→ **Selected passage**
+++

Help for a "Surface and Flux integrals" program

[salvomic]

(11-04-2017 10:21 AM)AlexFekken Wrote:  Hi Salvo,

You must paramtrise with polar coordinates from the start; the way you are doing it, your are not integrating over a circle in the (x, y)-space but a square (your image is missing but that is what I think you are doing)

E.g. parametrise the surface as

\[ (x=u \cos(v),\ y = u \sin(v),\ z= u^2)\]
where
\[(u,v) \in [0,1] \times [0,2 \pi] \]

...

\[ |I| = \sqrt{4 u^4 + u^2} = u \sqrt{1 + 4 u^2} \]

etcetera...

It's true, Alex!
the correct input is, therefor:
sfint(1,[u*COS(v),u*SIN(v), u^2],[0,1],[0,2π]) that gives (1/6)*(√5*5*π-π) = 5.3304135, and simplifying we have the same result with (π/6)*(5^(3/2)-1) as in the book (that's correct!)

+++

→ **Work to complete**
**1)** Shorten the paragraph in the surface integral thread that begins "You must paramtrise with polar coordinates" and keep its main facts.
**2)** Pick up the surface integral thread after its last sentence and carry it on.

+++

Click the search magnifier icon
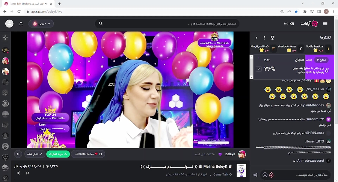 coord(101,24)
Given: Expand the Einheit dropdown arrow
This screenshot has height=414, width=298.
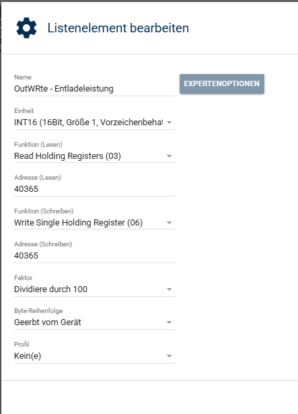Looking at the screenshot, I should coord(170,123).
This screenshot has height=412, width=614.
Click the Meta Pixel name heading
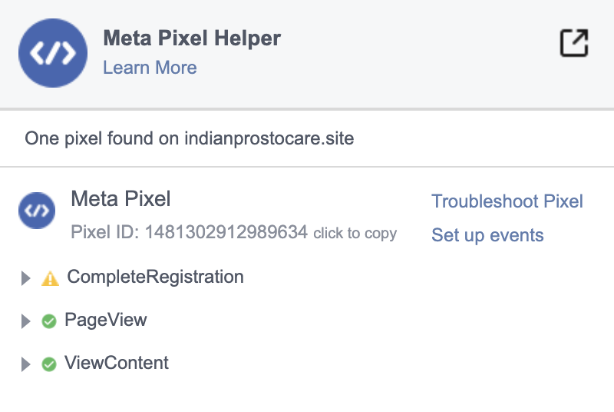click(120, 199)
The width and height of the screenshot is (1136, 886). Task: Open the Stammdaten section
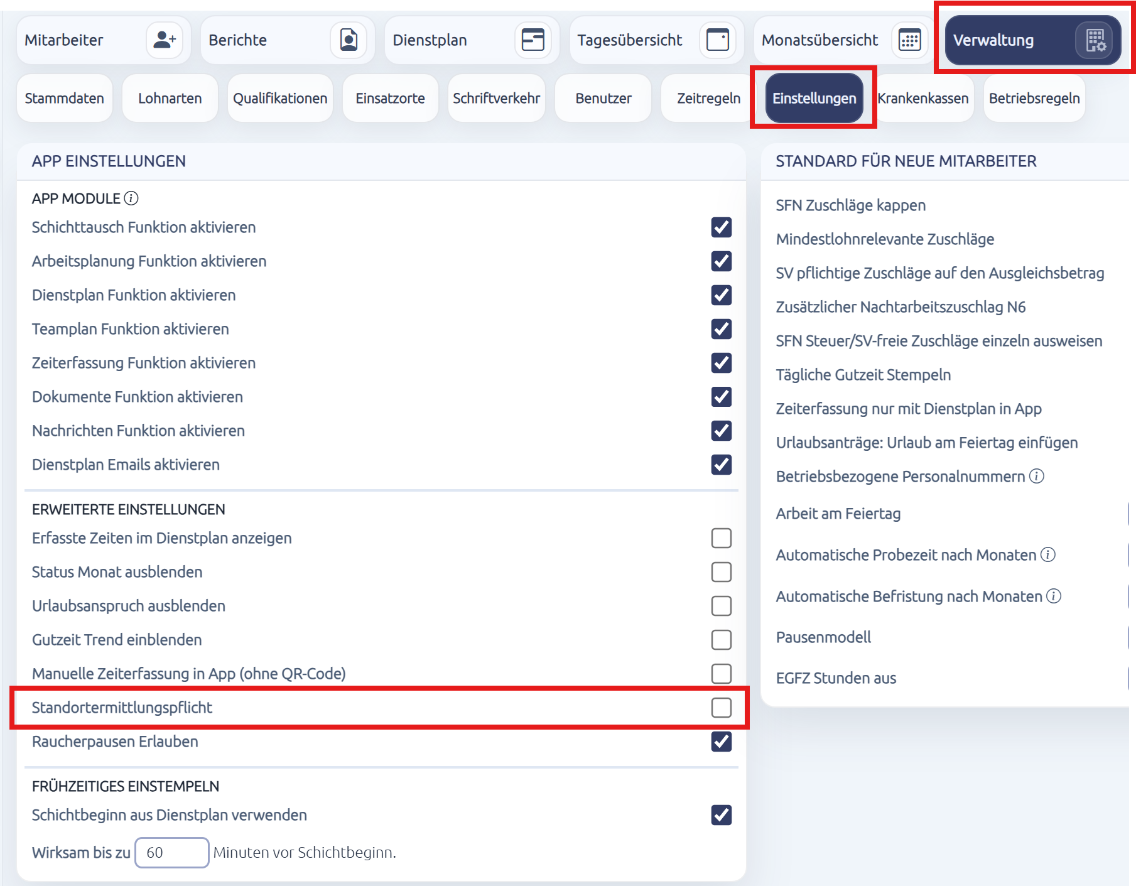(65, 99)
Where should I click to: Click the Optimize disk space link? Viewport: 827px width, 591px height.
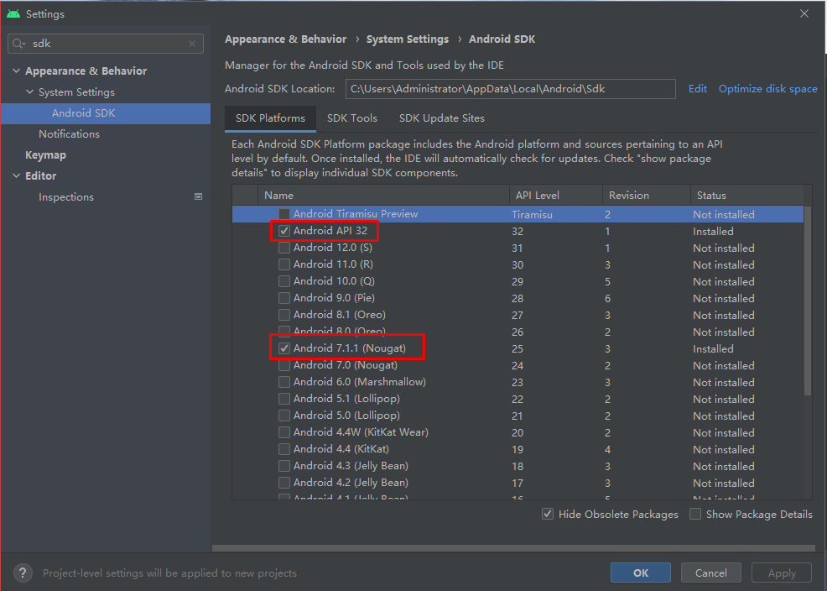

+++

→ **Responses for each task**
**1)** Parametrize with polar coordinates from the start. Done the current way, the integral covers a square in (x, y)-space rather than a circle. The image is missing, but that seems to be what is happening.

**2)**
This fact induce me to think that we should find a way to help user with the changes of coordinates too...

EDIT: add:
But, if the result now correspond a that of the book, why in the Prime, doing this integral \( \int_{\sigma }1dS=\iint\sqrt{4u^2+4v^2+1}dudv=\int_{0}^{1}\int_{0}^{2\pi }\rho \sqrt{1+4\rho ^2}d \rho d\theta = \frac{\pi }{6} (5^\frac{3}{2}-1) \) we get a different result? Am I wrong with its input? or the book's example is not so clear...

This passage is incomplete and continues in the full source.